HOMEBUYERS will be capped from October on the amount of money they can borrow for mortgages, with tougher checks on whether they can afford repayments.
The Bank of England's Financial Policy Committee (FPC) said that loans of 4.5 times a borrower's income or higher should account for no more than 15 per cent of new mortgages.
Announcing the new restrictions, the Bank of England also said that lenders should apply a new "stress test" to ensure that borrowers can keep up their mortgage repayments in the event of a rise of up to 3 per cent in interest rates over the first five years of the loan.
Philip Hogg, chief executive of industry body Homes for Scotland, said: "We are pleased that the Bank of England has listened to calls for a targeted response addressing areas where house prices are at significantly higher multiples to income, and support the principle of sustainable, responsible lending.

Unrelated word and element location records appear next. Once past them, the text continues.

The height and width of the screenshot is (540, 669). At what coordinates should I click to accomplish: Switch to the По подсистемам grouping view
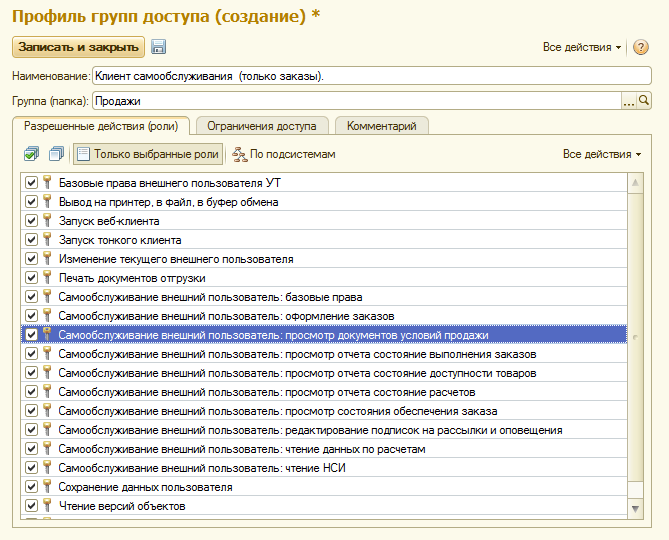coord(283,154)
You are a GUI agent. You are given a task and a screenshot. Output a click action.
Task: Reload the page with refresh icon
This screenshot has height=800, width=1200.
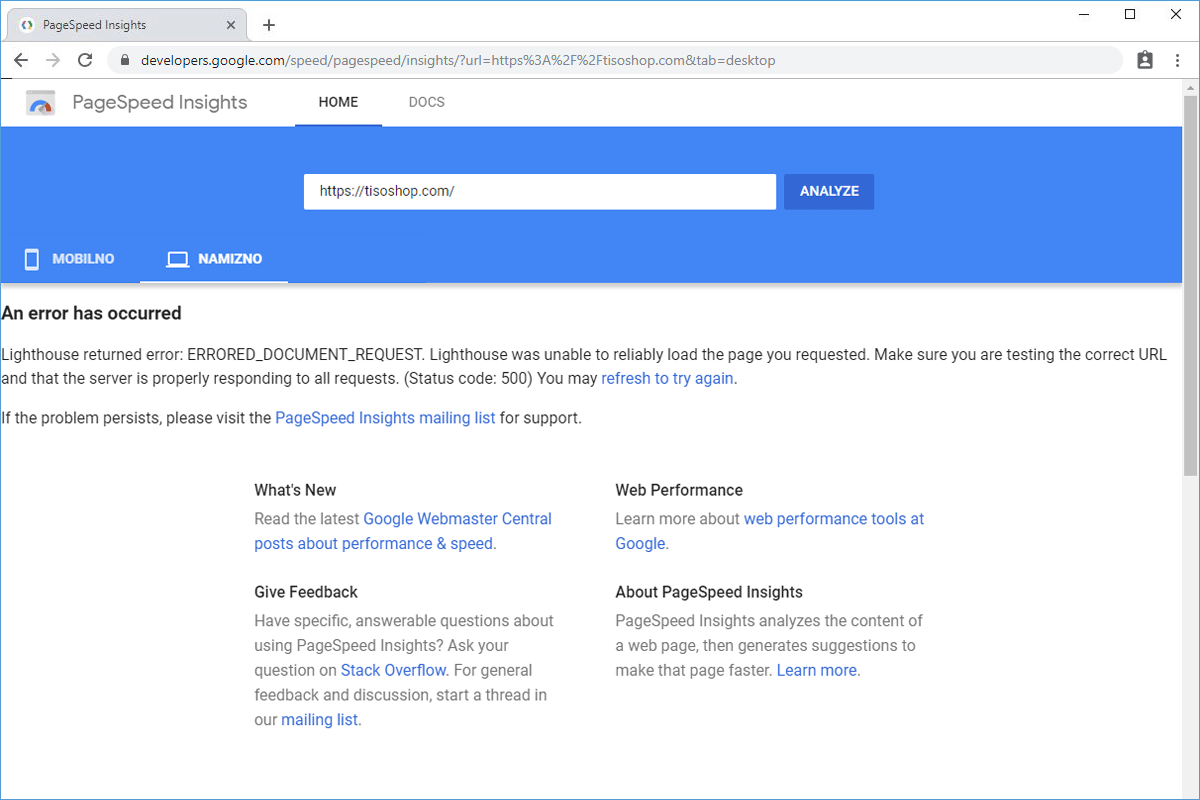tap(85, 60)
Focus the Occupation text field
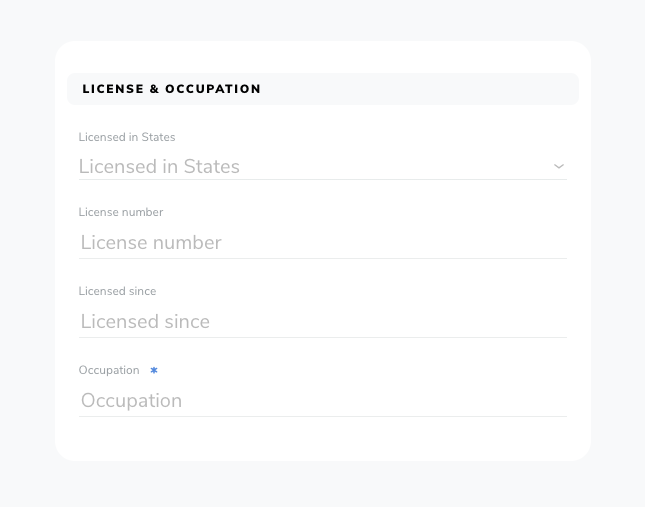 (x=323, y=401)
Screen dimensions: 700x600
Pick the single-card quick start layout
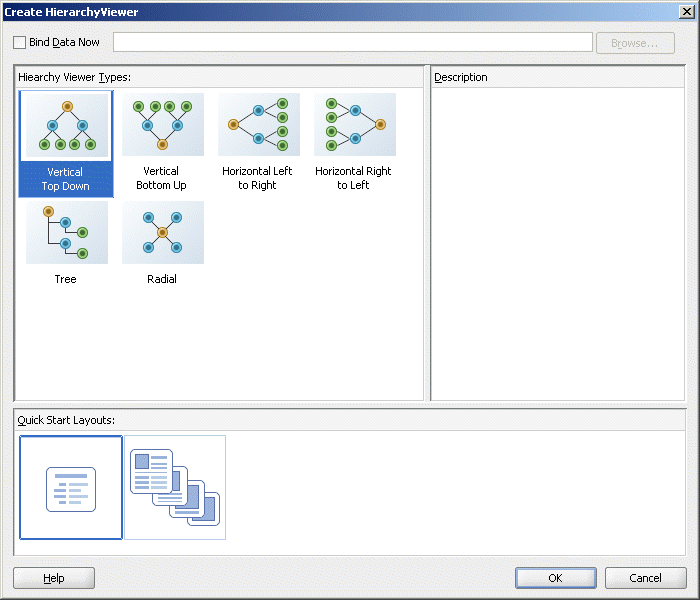(x=71, y=488)
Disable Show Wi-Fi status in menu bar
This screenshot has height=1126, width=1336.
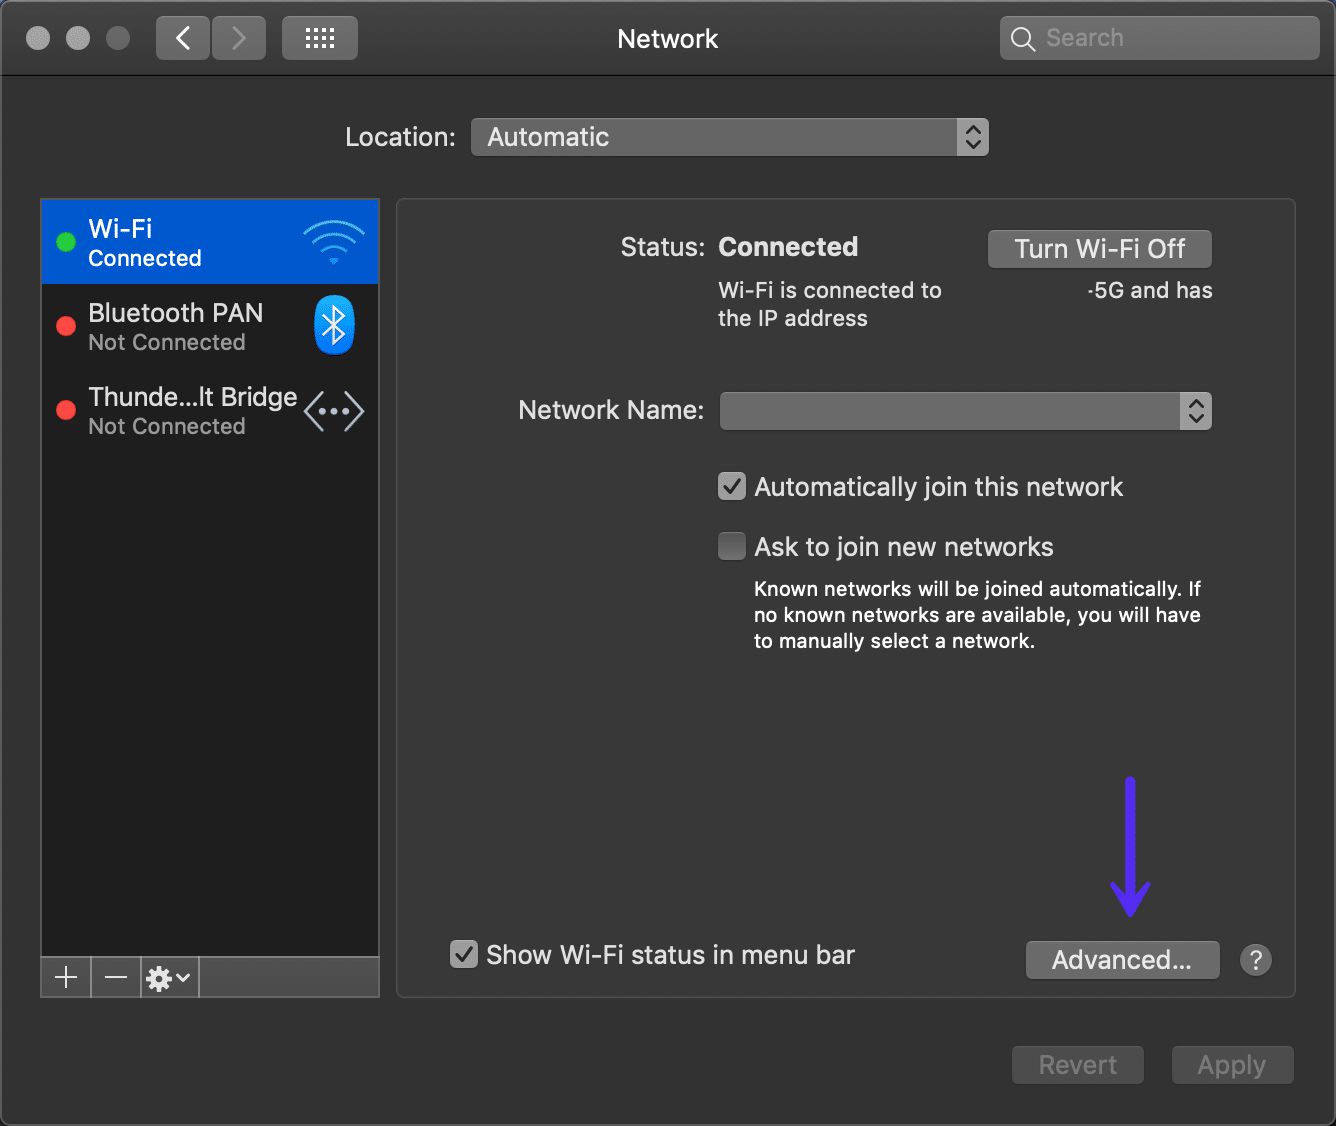(x=463, y=954)
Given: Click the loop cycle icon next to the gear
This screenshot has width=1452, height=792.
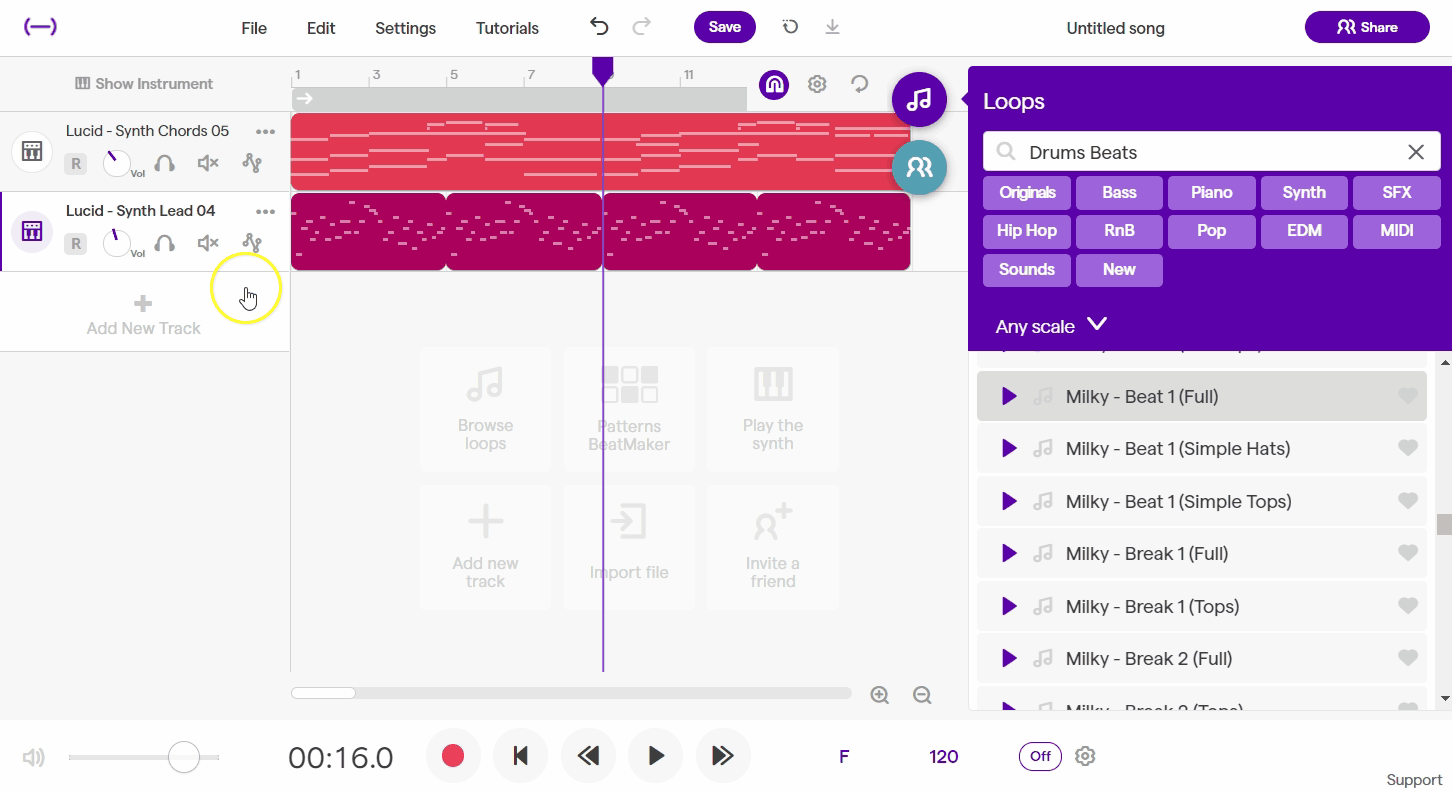Looking at the screenshot, I should tap(860, 85).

"As all commentators have recognised, there are no signs of a housing bubble in Scotland, where market rec-overy is still very fragile."
Lloyd Cochrane, head of mortgages at NatWest and RBS, said: "We recognise the need to manage any signs of pressure in the housing market and welcome the changes."

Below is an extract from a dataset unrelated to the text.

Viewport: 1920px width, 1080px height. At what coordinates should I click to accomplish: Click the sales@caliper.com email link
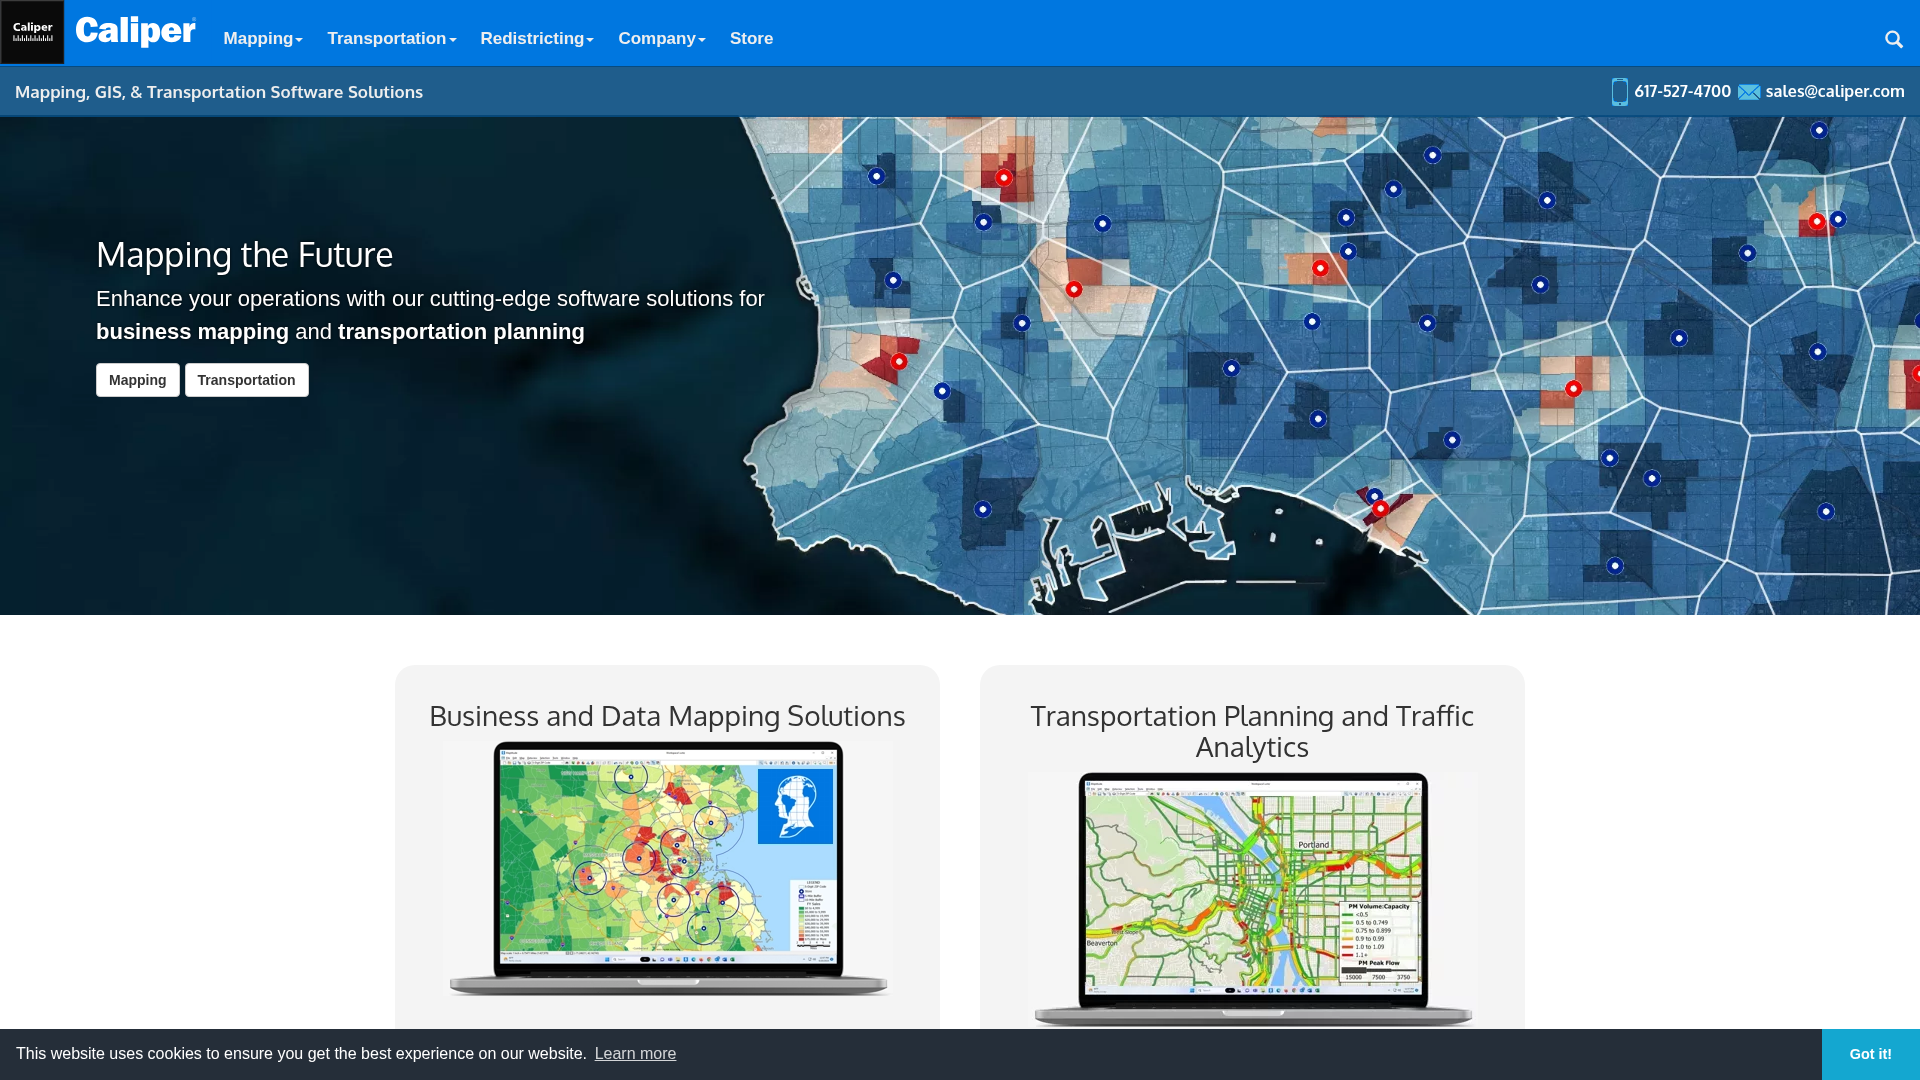coord(1834,91)
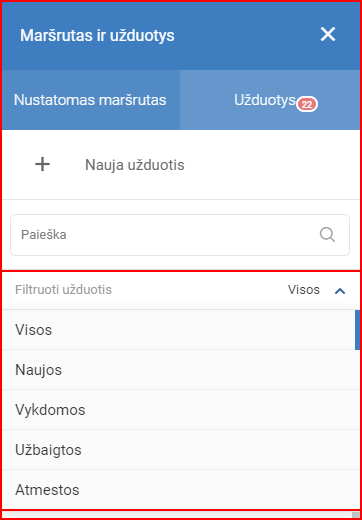Collapse the filter list with chevron arrow
Image resolution: width=362 pixels, height=520 pixels.
tap(340, 291)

Figures from the Council of Mortgage Lenders (CML) show that nationally, 9 per cent of new home loans are for 4.5 times income or more, while this figure is 19 per cent in London.
Matthew Pointon, a property economist at Capital Economics, said that as there are no regional restrictions, the share of such loans in the capital could rise further without the national limit being breached.
He said: "Essentially, the FPC has designed these measures so they have no impact if the housing market evolves as they forecast, but will kick in if it accelerates faster than anticipated."
Mortgage offers made before the plans come into effect on October 1 will count towards the new limits, meaning lenders will be taking them into account.